__Required work__:
In the text on bitterness, rewrite the paragraph beginning "Hate can destroy a person's life" as a short bulleted list that keeps its main facts.

(Text under study begins)

Hate can destroy a person’s life. Resentment over a past wrong can fester and cause a soul to become very infected with anger. Far too many times I have seen people hold on to grudges for years. Children against parents, parents against kids, siblings, friends, church members, and more.
The resentment and anger seems to season and get worse with age, as each new offense is magnified. Days, weeks, months, even years and decades can pass with these strained and broken relationships. People are even willing to self-destruct if it means hurting the other person. The anger runs so deep and the tap root of their bitterness is well established.
Every time I come to the story of Ahithophel I am reminded of the dangers of unforgivness, bitterness, resentment, and anger. Ahithophel was one of the major counsellors to David, and 2 Samuel 16:23 says, “And the counsel of Ahithophel, which he counselled in those days, was as if a man had enquired at the oracle of God…” He was an old, wise man who advice was compared to receiving direct revelation from God. WOW!

(Text under study ends)
(Supplied entries begins)

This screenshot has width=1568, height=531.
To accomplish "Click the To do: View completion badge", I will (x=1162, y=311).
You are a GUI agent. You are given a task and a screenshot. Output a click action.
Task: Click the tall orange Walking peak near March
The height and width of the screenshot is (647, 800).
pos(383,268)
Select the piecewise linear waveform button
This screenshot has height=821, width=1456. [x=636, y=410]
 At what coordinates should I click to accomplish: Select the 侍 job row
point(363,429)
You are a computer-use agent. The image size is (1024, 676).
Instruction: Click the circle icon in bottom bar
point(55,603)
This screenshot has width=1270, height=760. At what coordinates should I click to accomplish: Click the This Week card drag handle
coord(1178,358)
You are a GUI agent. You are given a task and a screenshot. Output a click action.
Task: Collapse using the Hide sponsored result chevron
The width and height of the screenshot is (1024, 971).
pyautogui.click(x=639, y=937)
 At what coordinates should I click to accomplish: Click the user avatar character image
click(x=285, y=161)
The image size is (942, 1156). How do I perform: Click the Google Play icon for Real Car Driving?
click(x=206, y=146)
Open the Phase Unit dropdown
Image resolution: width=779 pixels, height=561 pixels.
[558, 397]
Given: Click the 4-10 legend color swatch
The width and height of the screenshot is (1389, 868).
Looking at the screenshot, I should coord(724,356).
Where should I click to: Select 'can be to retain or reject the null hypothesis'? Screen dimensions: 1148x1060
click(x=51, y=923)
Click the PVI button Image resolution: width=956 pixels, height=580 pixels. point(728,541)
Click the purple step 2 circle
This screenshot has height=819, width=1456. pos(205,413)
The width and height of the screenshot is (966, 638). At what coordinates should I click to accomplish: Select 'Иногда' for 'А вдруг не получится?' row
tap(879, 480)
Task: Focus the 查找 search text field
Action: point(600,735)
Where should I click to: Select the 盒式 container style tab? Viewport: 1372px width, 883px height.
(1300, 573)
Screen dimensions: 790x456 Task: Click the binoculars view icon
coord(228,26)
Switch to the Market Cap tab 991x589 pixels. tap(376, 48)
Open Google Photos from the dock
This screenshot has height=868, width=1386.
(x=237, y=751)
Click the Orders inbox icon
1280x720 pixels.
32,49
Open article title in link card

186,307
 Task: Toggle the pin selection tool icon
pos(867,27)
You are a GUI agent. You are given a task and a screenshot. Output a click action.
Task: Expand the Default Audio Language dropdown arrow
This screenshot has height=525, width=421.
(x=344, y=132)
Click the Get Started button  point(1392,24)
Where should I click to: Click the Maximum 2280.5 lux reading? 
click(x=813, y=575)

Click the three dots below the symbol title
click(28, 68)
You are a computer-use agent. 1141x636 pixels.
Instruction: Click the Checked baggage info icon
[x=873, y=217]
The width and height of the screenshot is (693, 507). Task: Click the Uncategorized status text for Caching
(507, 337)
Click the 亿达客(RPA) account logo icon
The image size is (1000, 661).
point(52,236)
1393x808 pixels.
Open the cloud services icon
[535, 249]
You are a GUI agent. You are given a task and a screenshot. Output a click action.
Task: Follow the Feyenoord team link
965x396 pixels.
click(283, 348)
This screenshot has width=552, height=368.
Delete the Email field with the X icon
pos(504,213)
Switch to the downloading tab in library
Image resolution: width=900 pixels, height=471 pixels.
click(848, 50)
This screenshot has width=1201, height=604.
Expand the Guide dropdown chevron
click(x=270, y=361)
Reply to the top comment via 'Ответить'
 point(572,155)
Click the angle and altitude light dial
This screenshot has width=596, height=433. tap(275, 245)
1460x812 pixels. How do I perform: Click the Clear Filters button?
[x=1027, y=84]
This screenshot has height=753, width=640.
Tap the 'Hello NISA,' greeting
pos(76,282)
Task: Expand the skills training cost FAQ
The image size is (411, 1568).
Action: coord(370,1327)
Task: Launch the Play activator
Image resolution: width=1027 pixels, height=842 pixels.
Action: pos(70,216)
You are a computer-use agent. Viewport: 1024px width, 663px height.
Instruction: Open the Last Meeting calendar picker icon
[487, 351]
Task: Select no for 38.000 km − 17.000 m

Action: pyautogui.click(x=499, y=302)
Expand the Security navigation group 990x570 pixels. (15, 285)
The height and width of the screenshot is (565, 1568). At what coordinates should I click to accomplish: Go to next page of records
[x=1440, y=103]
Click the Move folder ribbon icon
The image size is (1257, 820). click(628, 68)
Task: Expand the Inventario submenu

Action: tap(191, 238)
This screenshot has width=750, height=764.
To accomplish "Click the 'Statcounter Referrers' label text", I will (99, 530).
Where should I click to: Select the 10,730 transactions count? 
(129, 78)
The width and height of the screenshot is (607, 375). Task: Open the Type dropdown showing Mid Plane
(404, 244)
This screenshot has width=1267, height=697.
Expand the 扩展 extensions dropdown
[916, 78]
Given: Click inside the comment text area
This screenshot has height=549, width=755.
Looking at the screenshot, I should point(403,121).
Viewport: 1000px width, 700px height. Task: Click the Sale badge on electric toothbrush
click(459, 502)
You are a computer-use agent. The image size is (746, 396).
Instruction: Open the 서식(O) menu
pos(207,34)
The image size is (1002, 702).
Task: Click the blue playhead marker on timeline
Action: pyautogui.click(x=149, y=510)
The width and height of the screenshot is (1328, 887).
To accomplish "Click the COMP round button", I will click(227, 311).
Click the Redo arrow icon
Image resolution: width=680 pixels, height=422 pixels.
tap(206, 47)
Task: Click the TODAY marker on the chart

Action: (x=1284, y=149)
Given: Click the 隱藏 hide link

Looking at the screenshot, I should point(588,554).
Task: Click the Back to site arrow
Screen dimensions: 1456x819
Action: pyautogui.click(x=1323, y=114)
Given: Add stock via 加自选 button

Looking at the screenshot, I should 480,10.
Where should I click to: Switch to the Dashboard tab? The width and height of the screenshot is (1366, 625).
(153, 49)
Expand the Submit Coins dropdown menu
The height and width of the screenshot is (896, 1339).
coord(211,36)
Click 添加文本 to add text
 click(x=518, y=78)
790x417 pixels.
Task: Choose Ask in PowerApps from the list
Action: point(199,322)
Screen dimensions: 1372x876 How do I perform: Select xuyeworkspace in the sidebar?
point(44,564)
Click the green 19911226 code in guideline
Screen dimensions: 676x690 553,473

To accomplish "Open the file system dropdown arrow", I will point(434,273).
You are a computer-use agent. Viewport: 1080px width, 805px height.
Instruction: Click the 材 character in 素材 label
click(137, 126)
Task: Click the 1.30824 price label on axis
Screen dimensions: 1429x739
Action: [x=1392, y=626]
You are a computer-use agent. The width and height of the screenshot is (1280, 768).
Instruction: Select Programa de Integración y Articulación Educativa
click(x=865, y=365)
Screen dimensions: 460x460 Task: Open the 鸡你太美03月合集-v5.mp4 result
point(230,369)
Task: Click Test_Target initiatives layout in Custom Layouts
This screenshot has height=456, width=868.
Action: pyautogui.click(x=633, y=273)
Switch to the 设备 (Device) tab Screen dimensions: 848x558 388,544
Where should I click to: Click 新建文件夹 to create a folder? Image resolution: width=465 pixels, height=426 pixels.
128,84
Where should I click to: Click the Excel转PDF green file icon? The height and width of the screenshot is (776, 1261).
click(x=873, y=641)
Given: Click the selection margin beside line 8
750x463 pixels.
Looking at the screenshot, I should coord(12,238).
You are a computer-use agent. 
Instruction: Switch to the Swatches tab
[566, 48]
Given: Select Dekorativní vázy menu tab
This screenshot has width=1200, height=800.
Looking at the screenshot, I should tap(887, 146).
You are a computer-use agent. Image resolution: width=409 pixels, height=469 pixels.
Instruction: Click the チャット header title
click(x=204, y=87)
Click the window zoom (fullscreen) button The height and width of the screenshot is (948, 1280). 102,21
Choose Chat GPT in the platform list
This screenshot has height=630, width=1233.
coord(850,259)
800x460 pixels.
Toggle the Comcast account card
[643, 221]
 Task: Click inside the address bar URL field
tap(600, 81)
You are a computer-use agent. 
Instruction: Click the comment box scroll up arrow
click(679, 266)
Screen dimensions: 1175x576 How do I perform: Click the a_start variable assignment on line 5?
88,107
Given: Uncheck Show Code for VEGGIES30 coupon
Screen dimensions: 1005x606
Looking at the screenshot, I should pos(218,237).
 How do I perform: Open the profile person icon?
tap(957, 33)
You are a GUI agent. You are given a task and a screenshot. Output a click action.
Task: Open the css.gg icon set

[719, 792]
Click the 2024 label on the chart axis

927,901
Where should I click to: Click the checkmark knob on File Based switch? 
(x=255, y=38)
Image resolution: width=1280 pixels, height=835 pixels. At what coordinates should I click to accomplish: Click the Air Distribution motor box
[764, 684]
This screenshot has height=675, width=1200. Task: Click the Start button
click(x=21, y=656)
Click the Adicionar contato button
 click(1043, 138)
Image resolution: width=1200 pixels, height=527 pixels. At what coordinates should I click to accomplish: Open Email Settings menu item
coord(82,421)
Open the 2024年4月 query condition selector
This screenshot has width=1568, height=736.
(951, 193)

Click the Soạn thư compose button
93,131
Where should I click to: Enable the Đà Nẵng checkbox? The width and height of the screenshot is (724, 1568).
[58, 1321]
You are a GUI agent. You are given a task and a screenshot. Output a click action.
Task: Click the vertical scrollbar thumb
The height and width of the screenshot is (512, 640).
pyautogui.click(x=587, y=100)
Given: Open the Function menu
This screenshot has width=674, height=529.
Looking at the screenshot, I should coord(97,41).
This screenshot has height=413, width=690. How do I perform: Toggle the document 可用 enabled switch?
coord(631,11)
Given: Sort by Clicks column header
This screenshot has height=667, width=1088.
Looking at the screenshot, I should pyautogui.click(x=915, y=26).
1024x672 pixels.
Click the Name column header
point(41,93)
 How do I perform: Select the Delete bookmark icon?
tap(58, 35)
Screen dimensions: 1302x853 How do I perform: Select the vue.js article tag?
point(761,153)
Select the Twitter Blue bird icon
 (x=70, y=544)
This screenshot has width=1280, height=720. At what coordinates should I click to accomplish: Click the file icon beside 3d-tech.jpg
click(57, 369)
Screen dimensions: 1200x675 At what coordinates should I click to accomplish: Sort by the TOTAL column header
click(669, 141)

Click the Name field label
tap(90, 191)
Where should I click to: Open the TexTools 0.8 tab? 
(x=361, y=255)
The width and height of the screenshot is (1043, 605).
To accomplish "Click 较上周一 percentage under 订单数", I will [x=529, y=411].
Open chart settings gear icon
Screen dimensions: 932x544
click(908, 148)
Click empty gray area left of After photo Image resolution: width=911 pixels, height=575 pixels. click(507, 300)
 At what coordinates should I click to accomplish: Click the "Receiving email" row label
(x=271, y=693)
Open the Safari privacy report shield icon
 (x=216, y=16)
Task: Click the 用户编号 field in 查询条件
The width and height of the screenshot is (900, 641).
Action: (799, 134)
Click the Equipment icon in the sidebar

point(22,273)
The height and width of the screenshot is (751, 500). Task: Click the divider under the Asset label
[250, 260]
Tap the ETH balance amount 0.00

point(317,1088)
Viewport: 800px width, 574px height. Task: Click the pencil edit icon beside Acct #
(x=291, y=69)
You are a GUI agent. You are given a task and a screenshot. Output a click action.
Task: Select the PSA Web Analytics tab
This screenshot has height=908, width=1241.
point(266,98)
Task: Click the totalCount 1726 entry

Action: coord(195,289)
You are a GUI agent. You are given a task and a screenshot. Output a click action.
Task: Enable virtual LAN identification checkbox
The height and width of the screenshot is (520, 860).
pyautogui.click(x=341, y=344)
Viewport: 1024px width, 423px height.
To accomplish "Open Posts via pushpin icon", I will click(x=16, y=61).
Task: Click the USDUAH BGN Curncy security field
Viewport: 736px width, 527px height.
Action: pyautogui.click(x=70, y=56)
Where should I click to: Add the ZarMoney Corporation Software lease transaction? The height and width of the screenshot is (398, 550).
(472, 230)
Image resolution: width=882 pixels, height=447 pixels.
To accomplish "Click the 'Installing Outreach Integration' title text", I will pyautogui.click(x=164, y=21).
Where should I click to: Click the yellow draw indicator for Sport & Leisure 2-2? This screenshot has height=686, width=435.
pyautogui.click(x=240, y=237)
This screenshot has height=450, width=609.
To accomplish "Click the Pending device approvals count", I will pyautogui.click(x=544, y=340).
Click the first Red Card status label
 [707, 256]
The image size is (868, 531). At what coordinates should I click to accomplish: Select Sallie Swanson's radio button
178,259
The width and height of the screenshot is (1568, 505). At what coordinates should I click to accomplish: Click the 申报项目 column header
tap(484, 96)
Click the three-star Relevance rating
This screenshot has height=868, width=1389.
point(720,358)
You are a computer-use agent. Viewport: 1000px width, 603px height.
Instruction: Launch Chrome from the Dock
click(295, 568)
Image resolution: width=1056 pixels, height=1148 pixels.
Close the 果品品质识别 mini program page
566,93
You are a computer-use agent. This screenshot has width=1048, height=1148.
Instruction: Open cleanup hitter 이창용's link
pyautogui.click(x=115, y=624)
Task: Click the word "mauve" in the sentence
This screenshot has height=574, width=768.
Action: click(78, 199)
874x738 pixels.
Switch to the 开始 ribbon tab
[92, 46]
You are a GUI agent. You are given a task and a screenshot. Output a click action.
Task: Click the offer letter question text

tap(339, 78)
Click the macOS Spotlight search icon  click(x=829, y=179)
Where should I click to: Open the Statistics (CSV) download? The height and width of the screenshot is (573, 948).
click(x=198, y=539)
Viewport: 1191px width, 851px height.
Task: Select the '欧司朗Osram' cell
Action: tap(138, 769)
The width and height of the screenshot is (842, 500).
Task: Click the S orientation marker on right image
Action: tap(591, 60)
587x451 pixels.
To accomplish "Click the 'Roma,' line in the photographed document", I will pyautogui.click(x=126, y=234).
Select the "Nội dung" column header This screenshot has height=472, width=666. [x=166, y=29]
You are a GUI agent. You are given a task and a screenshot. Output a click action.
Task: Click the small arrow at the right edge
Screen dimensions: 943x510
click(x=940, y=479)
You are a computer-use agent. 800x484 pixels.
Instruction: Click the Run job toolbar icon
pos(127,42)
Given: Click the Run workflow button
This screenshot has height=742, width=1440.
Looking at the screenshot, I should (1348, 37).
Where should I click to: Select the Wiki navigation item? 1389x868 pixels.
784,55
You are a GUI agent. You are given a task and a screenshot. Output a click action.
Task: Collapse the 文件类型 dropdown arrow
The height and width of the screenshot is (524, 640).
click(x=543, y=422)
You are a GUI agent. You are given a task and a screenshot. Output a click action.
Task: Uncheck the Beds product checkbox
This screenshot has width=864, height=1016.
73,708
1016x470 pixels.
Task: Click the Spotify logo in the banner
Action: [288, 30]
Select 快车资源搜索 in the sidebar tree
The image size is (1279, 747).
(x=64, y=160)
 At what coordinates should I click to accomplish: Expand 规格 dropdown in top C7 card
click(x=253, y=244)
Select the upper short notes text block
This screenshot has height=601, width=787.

(Supplied entries ends)

__Written response__:
- Hate can ruin a person's life.
- Resentment over a past wrong can fester and fill a soul with anger.
- The writer has often seen people hold grudges for years.
- Such grudges arise between children and parents, siblings, friends, church members, and others.